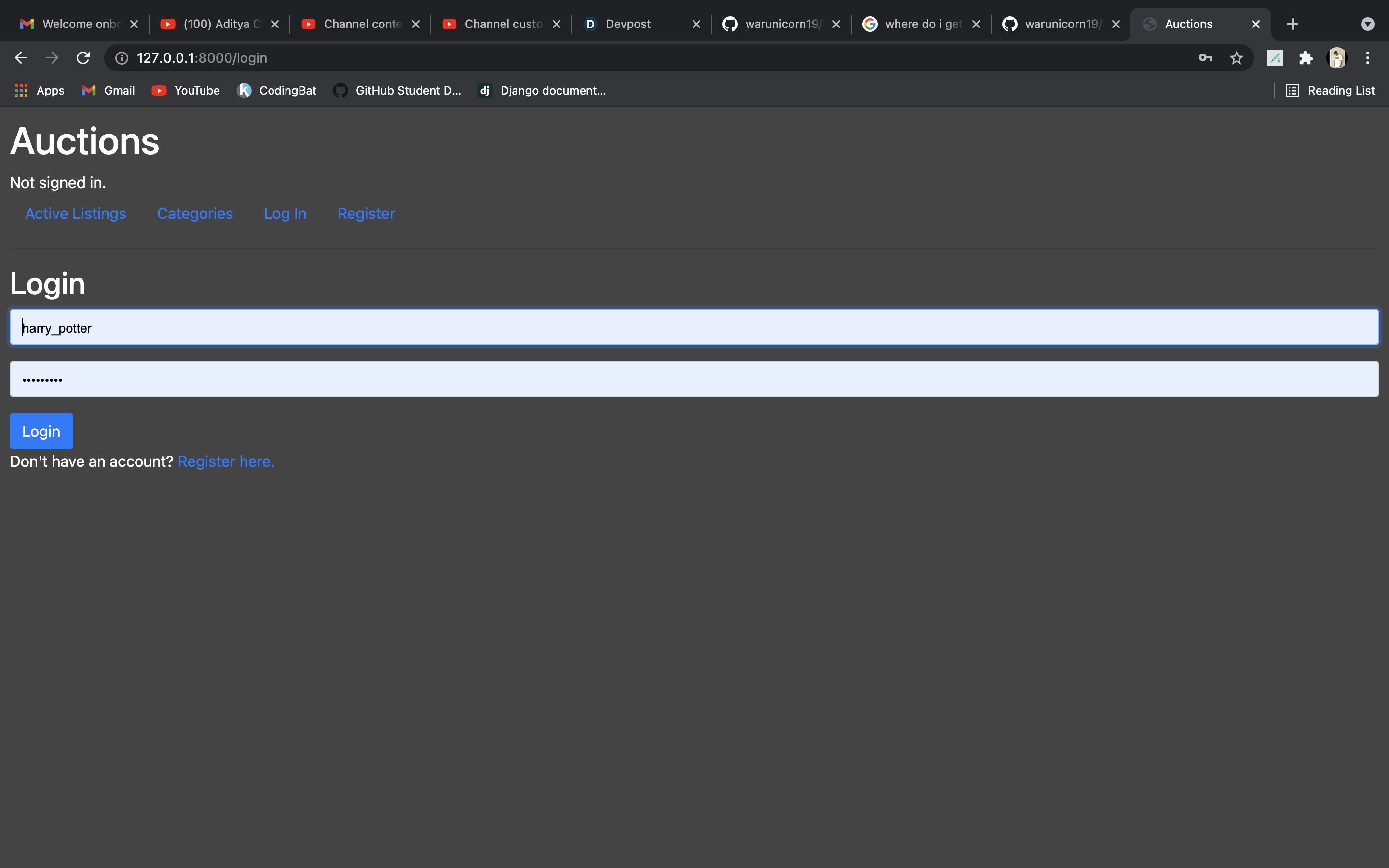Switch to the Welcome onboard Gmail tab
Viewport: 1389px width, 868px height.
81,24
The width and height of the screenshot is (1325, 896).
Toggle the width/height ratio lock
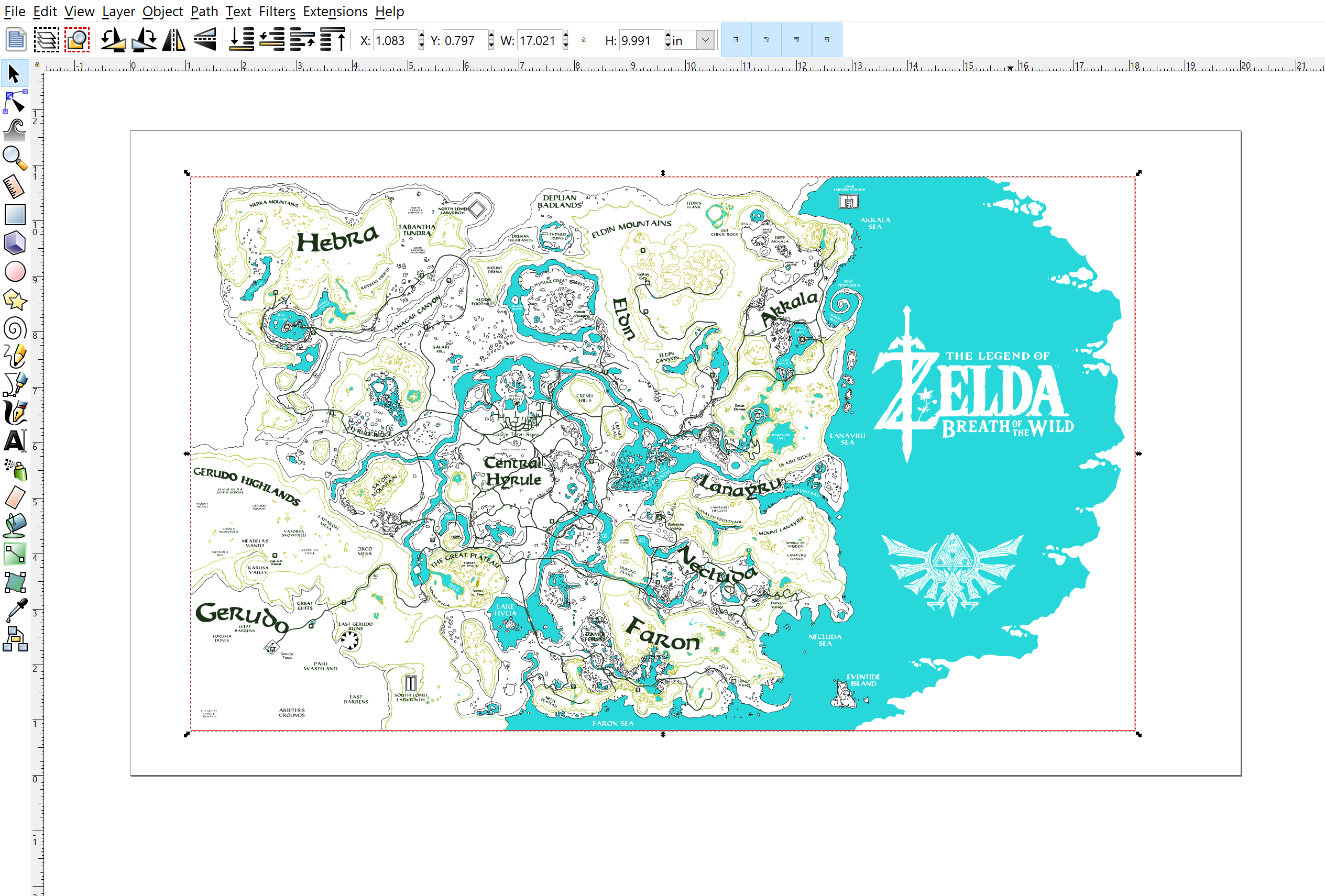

^^^^

→ Required action
The copy must begin with the line containing "The width and", end with the last line of the material, match each line exactly, and hold no pictures.

→ Answer for this exercise
The width and height of the screenshot is (1325, 896).
Toggle the width/height ratio lock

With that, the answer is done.